Matt Sergeant's XML::XPath module is a solid implementation, built on the foundation of XML::Parser. Given an XPath expression, it returns a list of all document parts that match the description. It's an incredibly simple way to perform some powerful search and retrieval work.

For instance, suppose we have an address book encoded in XML in this basic form:

<contacts>
  <entry>
    <name>Bob Snob</name>
    <street>123 Platypus Lane</street>
    <city>Burgopolis</city>
    <state>FL</state>
    <zip>12345</zip>
  </entry>
 <!--More entries go here-->
</contacts>

Suppose you want to extract all the zip codes from the file and compile them into a list. Example 3-7 shows how you could do it with XPath.

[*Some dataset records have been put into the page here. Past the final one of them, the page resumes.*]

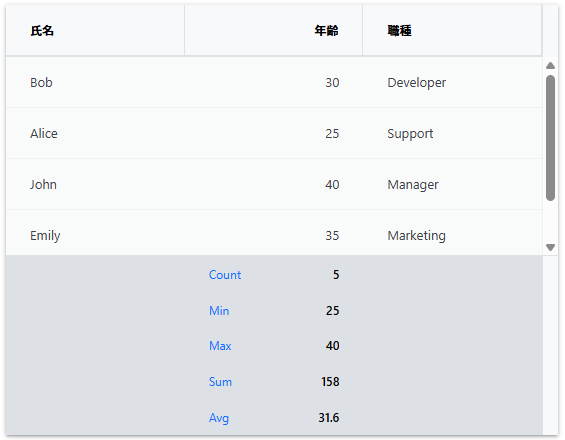This screenshot has height=440, width=565.
Task: Sort by the 職種 column header
Action: click(x=452, y=31)

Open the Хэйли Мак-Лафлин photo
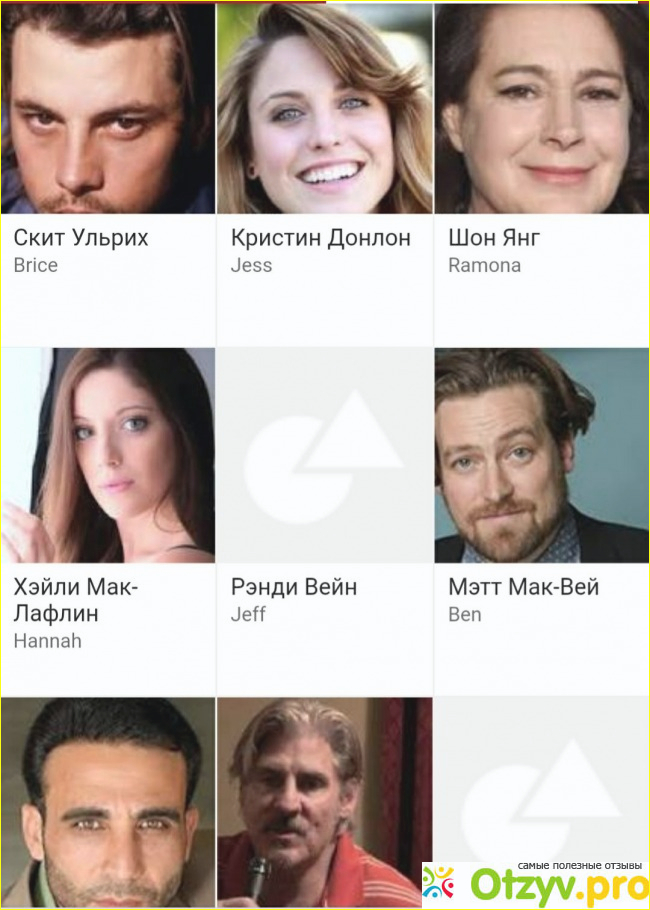click(108, 455)
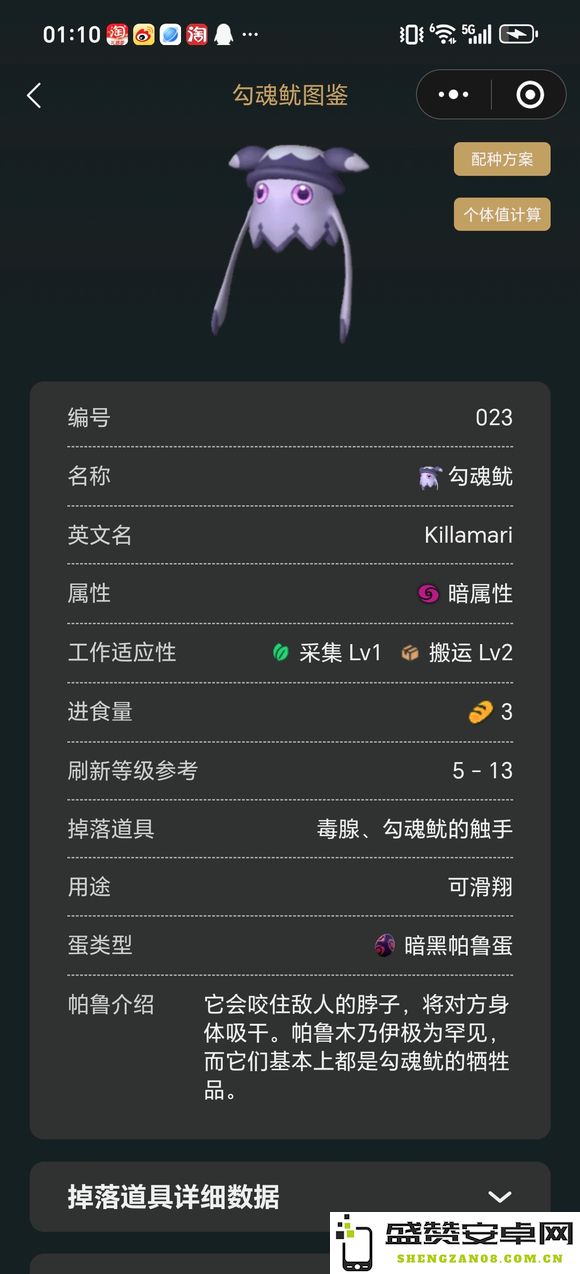Tap the dark element swirl icon
Image resolution: width=580 pixels, height=1274 pixels.
[428, 594]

Example 3-7. Zip code extractor

use XML::XPath;

my $file = 'customers.xml';
my $xp = XML::XPath->new(filename=>$file);

# An XML::XPath nodeset is an object which contains the result of
# smacking an XML document with an XPath expression; we'll do just
# this, and then query the nodeset to see what we get.
my $nodeset = $xp->find('//zip');

my @zipcodes;                   # Where we'll put our results
if (my @nodelist = $nodeset->get_nodelist) {
  # We found some zip elements! Each node is an object of the class
  # XML::XPath::Node::Element, so I'll use that class's 'string_value'
  # method to extract its pertinent text, and throw the result for all
  # the nodes into our array.
  @zipcodes = map($_->string_value, @nodelist);

  # Now sort and prepare for output
  @zipcodes = sort(@zipcodes);
  local $" = "\n";
  print "I found these zipcodes:\n@zipcodes\n";
} else {
  print "The file $file didn't have any 'zip' elements in it!\n";
}

Run the program on a document with three entries and we'll get something like this:

I found these zipcodes:
03642
12333
82649

This module also shows an example of tree-based parsing, by the way, as its parser loads the whole document into an object tree of its own design and then allows the user to selectively interact with parts of it via XPath expressions. This example is just a sample of what you can do with advanced tree processing modules. You'll see more of these modules in Chapter 8, "Beyond Trees: XPath, XSLT, and More".

XML::LibXML's element objects support a findnodes( ) method that works much like XML::XPath's, using the invoking Element object as the current context and returning a list of objects that match the query. We'll play with this functionality later in Chapter 10, "Coding Strategies".